I don't know if this movie's really worth watching. I'm sure it's up to something good, but it's not the kind of movie that speaks to my soul. However, in my book, it wins loads of irony points for badassifying one of the cutest of the Disney proteges.

That's an almost-endorsement, right?

Monday, March 26, 2007

I am still me I am still me I am still me I am still me

Last week, I acquired my very own single office at work. When I first learned about this, I was quite sad as my former officemate is adorable and often offered me a much-desired distraction from work by sharing the ongoing tribulations of planning her wedding with me. And though I miss her (well, really, she's now next door to the communal printer and I can get a Celeste fix whenever I really need one), I've realized I can decorate my office with all manner of weirdness and no one can say a word!

This weekend, I bought some images for my walls with the idea that having weird things around me will contantly remind me that I'm weird myself, and will prevent me from assimilating into the corporate morass, even though I feel it licking hungrily at my heels every day.

Here's a list of my purchases:

Symphony for Felicia, Joan Snyder.
Snyder's a neo-abstract-expressionist lesbian painter... and the painting officially lives at the High Museum in Atlanta, a place that I love. This particular painting has slightly more subtle vaginal imagery than most of Snyder's other work, so I figured it wouldn't offend anyone.

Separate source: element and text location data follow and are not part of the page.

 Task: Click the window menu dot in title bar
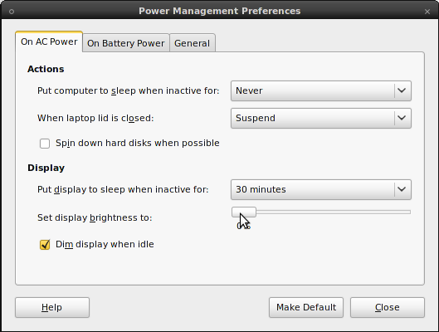point(12,12)
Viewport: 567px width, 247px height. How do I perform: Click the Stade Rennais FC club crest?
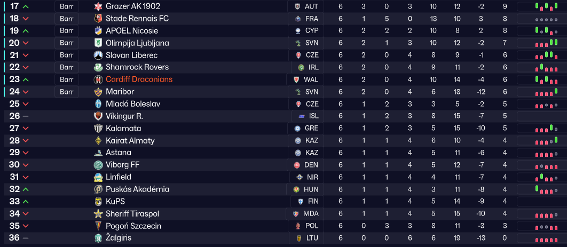[98, 19]
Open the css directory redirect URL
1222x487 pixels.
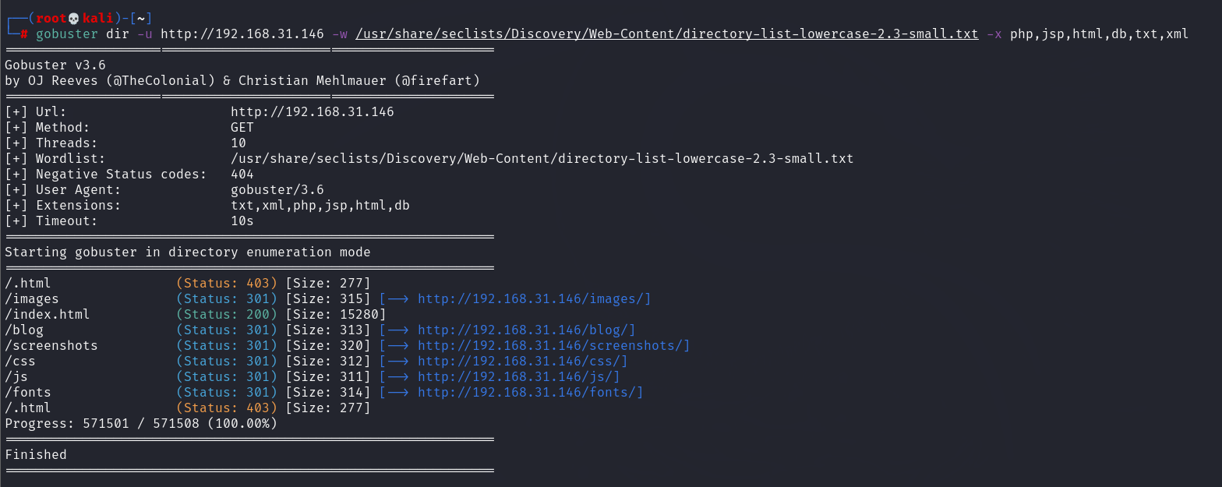522,361
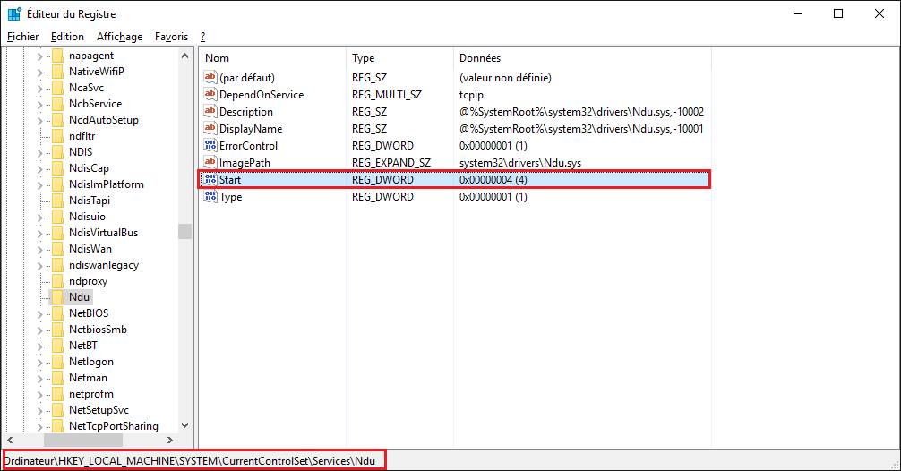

And hey, one of my colleagues has her little Georgia O'Keefes all over her office... a few more pictures of vaginae aren't gonna hurt anybody.

Blue Mountain, Vassily Kandinsky
This is a really gorgeous early, more representational Kandinsky than most. As I love to read the first books of poets, I find that I often also love the earlier, more formative work of big deal painters-- the stuff that shows where and how they learned their lessons, the stuff that's a little less iconic. Pasiphae, that transitional Pollock painting, has always been my favorite of his... mostly because it so obviously shows all his growing pains. I think this work shows a similar stage in Kandinsky's development.

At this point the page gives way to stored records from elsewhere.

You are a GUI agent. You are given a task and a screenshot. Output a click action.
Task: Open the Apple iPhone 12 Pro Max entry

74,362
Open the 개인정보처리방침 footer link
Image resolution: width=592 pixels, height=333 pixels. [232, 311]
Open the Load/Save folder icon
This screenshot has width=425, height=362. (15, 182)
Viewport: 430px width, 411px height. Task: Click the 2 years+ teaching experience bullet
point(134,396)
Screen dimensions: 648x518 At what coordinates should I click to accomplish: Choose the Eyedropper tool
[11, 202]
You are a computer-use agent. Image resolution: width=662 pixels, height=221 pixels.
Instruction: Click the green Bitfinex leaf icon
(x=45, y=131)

I, and the Village, Marc Chagall
I once spent an entire afternoon at MoMA stairing at nothing but this painting. I mean, I made a special trip into NYC just to go spend time with it. I love it for all its otherworldliness, its nostalgia, and also because Chagall uses more green in the composition than one can usually get away with. A predominately green painting will, more often than not, fall flat. Trust me, I've tried -- green paintings are just hard to pull off. But this one totally glitters.

Albino Sword Swallower at a Carnival, Maryland, Diane Arbus
Who doesn't need a picture of a circus freak on her wall at work to remind her of her own freakishness?

publicity poster for Cremaster 5, Matthew Barney
Really, this is just a big, slightly creepy photo of some severed doll heads and Barney himself covered in some white powder. However, it has the word "cremaster" in large typeface across the bottom of it. And though I doubt anyone would actually make a big deal about it, I'm really putting it on my wall because not too many people actually know what the cremaster is... and because I know a few folks from my office read my blog, I'll allow their curiosity to goad them into googling it themselves, instead of spelling it out here. They all pretty much know I have the dirtiest mind in the building anyway. But god knows I love the fact that artists like Barney exist (see my July 25th, 2006 post for more about Barney)-- because someone has to do that purposefully rarified, whacked-out stuff, right?

And so, in this way, I hope to not lose track of myself.